◆ **Page extract**:
[Start of section]
Sources close to the company last night said they expected Mr O'Neill, who has been with the Australian surfwear company for more than 20 years, to be removed as CEO in the face of declining sales and rising debt.

Billabong chairman Ted Kunkel said last night: "I categorically deny the suggestion."

A soaring Australian dollar and slumping retail sales in the key markets of Europe and the US have compounded Billabong's woes.

That has severely affected the company's share price, and in particular the wealth of founder and major shareholder Gordon Merchant. Mr Merchant founded Billabong on the kitchen table of his Gold Coast house 40 years ago.

After reaching a high of $13.17 a share in 2008, Billabong yesterday closed at $1.845 a share.

Mr Merchant, who owns more than 13 per cent of Billabong, has seen his personal fortune slump from more than $900 million in 2007 to less than $300 million. In the past six months, his shares in Billabong have fallen by more than $135 million in value.

Sources said Mr Merchant had been a long-term supporter of Mr ONeill, who was appointed CEO in 2003 after a decade in senior roles with the company. But, they said, recent troubles meant it was time for change at the top.

There has also been speculation since Christmas that Mr Merchant would move to regain day-to-day control of the company.
[End of section]
◆ **Data shown**:
[Start of section]
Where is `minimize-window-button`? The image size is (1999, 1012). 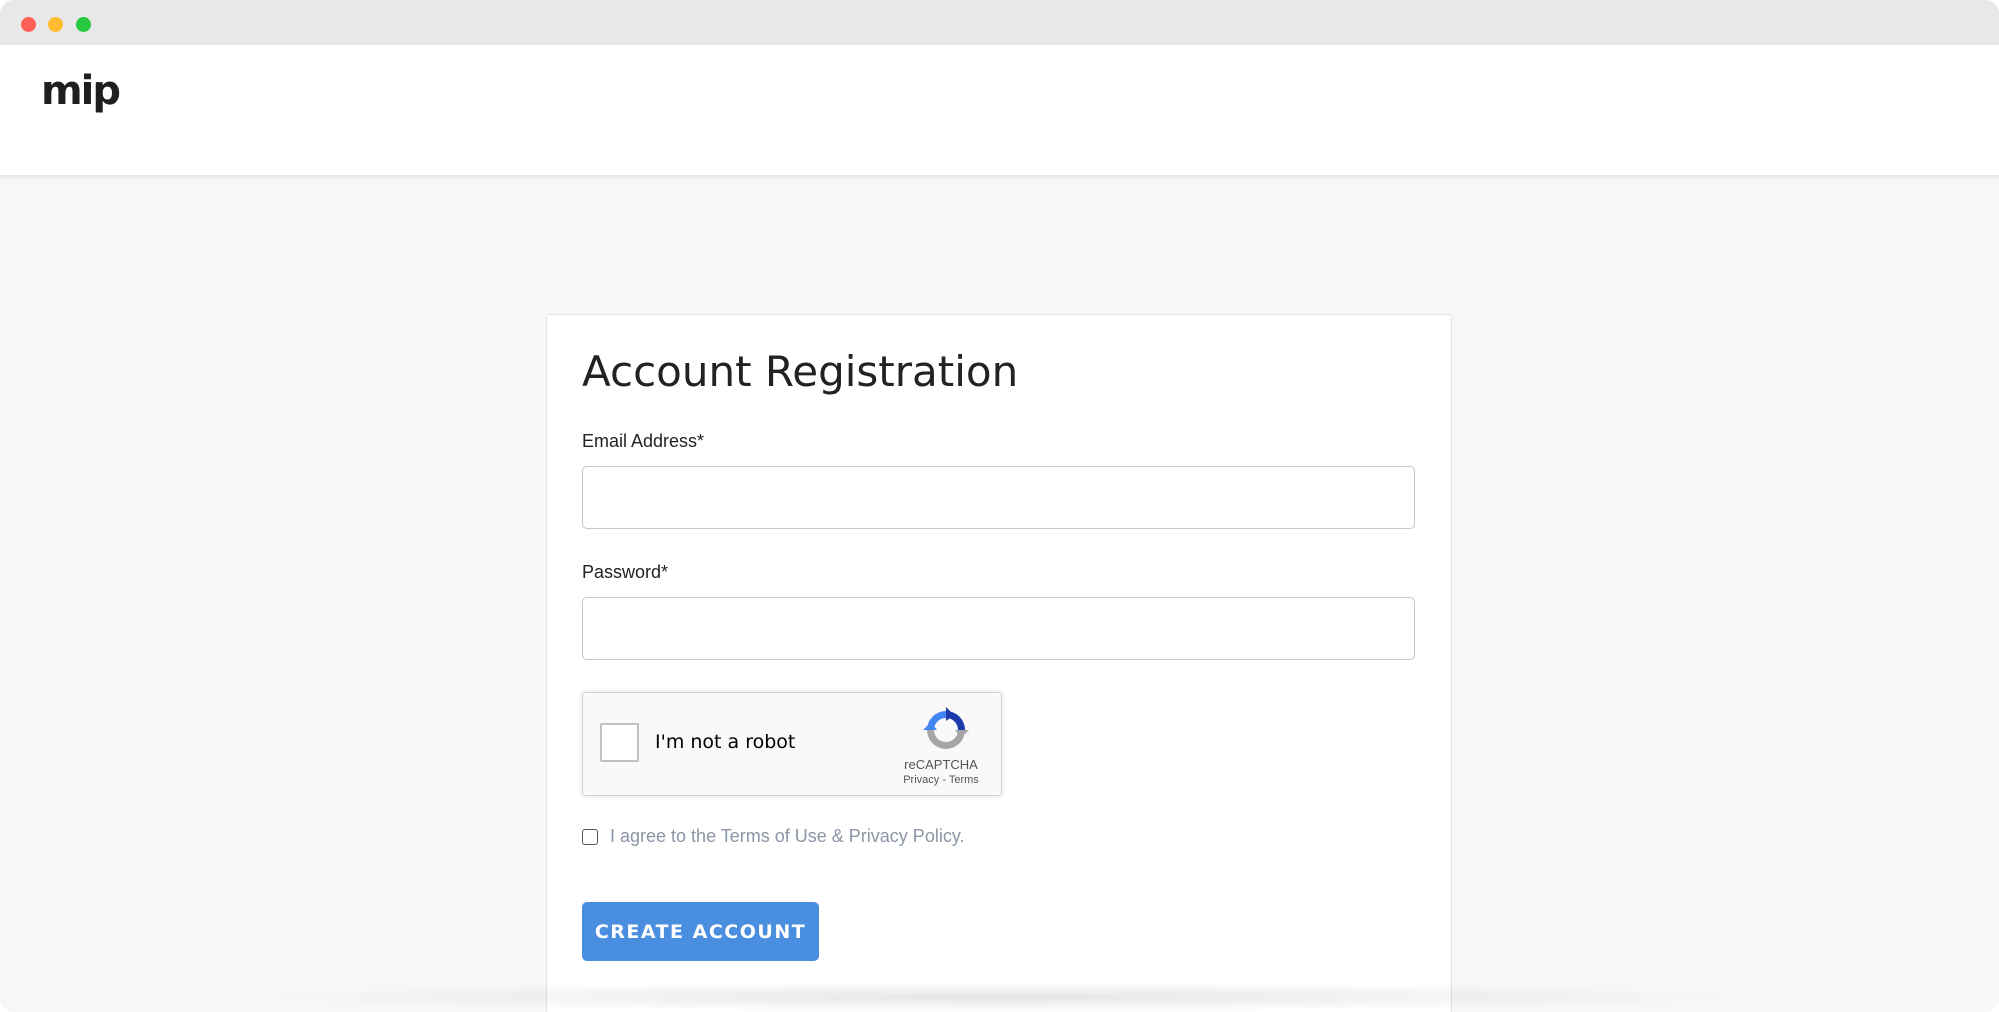 minimize-window-button is located at coordinates (56, 24).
[End of section]
◆ **What this task involves**:
Please continue the news report on Billabong's leadership from the point where it ends.

◆ **Task answer**:
Since 2008 Billabong has increased the number of company-owned outlets from 380 to 639 in 60 countries.

According to sources close to the board, it was Mr O'Neill's decision to move from a mere supplier of surfwear and fashion goods to a vertically integrated company with its own network of stores.

It was a strategy approved by the board and Mr Merchant, who remains a director of the company.

When earnings were downgraded just before Christmas, the share price collapsed from $4 to $2.02, wiping more than $400 million from the company's value.

Billabong pointed to a rapidly deteriorating sales performance across all its markets as a reason for the downgrade.

It is now one of the most shorted stocks on the Australian Securities Exchange. The company has not responded to published reports of rumours that it may breach its debt covenant.